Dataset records
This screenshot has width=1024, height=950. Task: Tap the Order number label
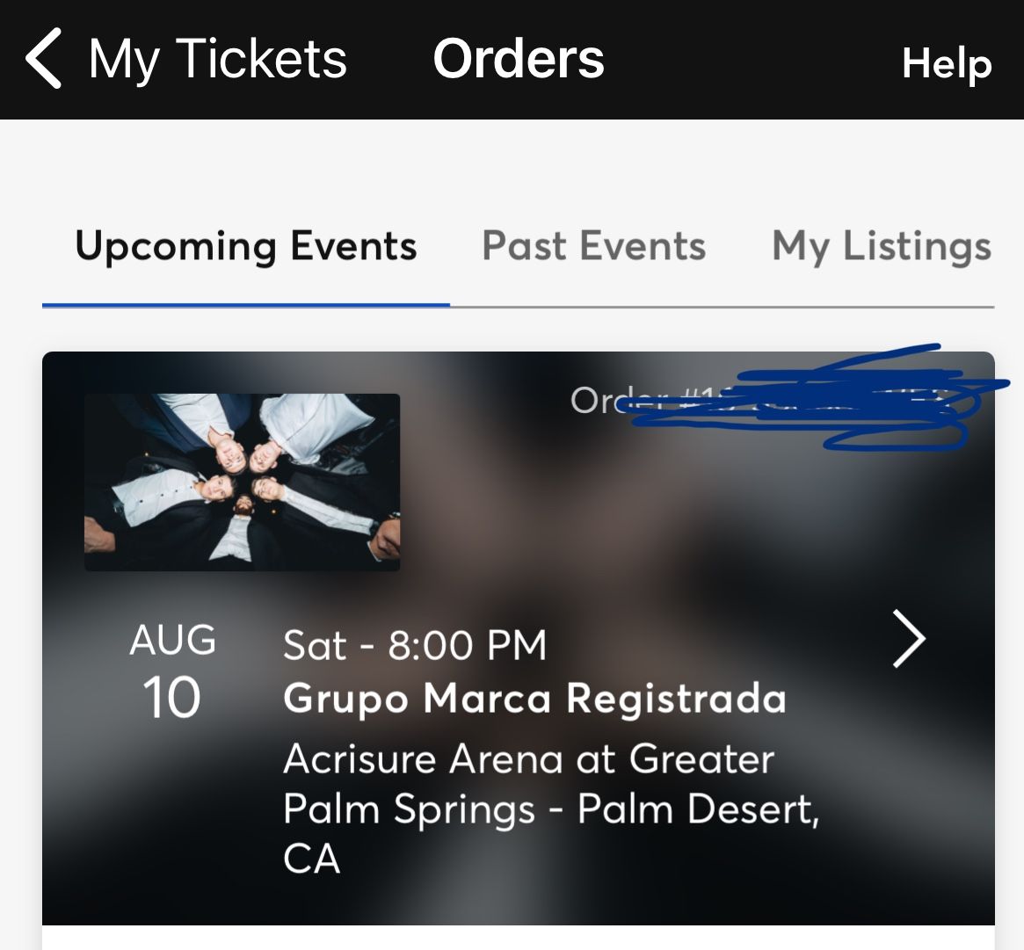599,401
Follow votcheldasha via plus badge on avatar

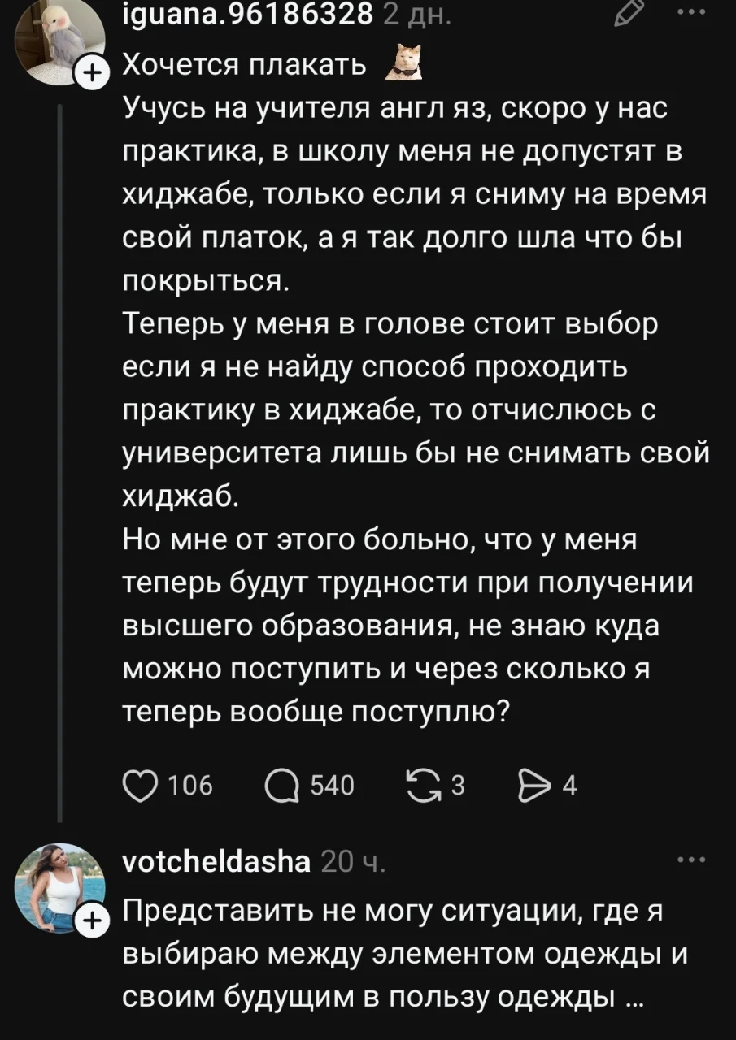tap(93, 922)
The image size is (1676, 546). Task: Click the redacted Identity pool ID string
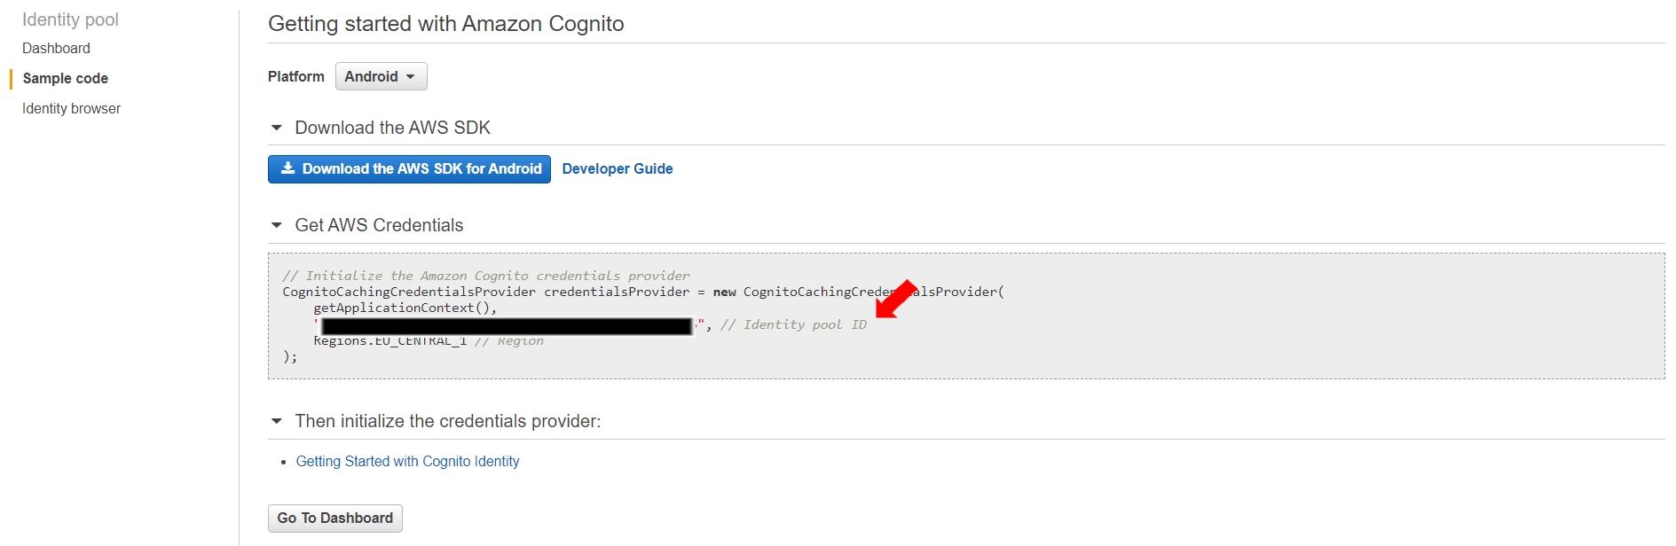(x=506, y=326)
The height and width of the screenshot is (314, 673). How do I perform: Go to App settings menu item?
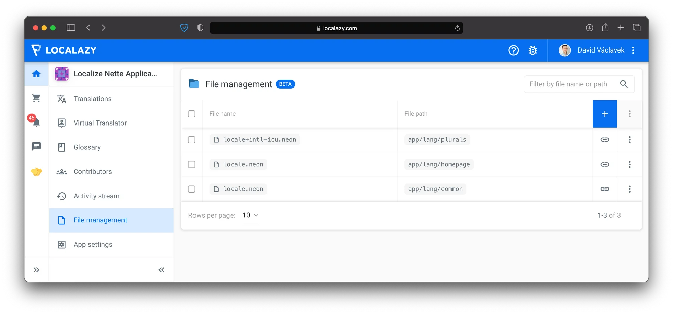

Your instructions
When you reach the line containing "The image size" in the entries above, please retype it and each line after it through the last one, exactly, without the pictures.

Task solution
The image size is (1676, 546). Task: Click the redacted Identity pool ID string
(x=506, y=326)
The height and width of the screenshot is (314, 673). How do I perform: Go to App settings menu item?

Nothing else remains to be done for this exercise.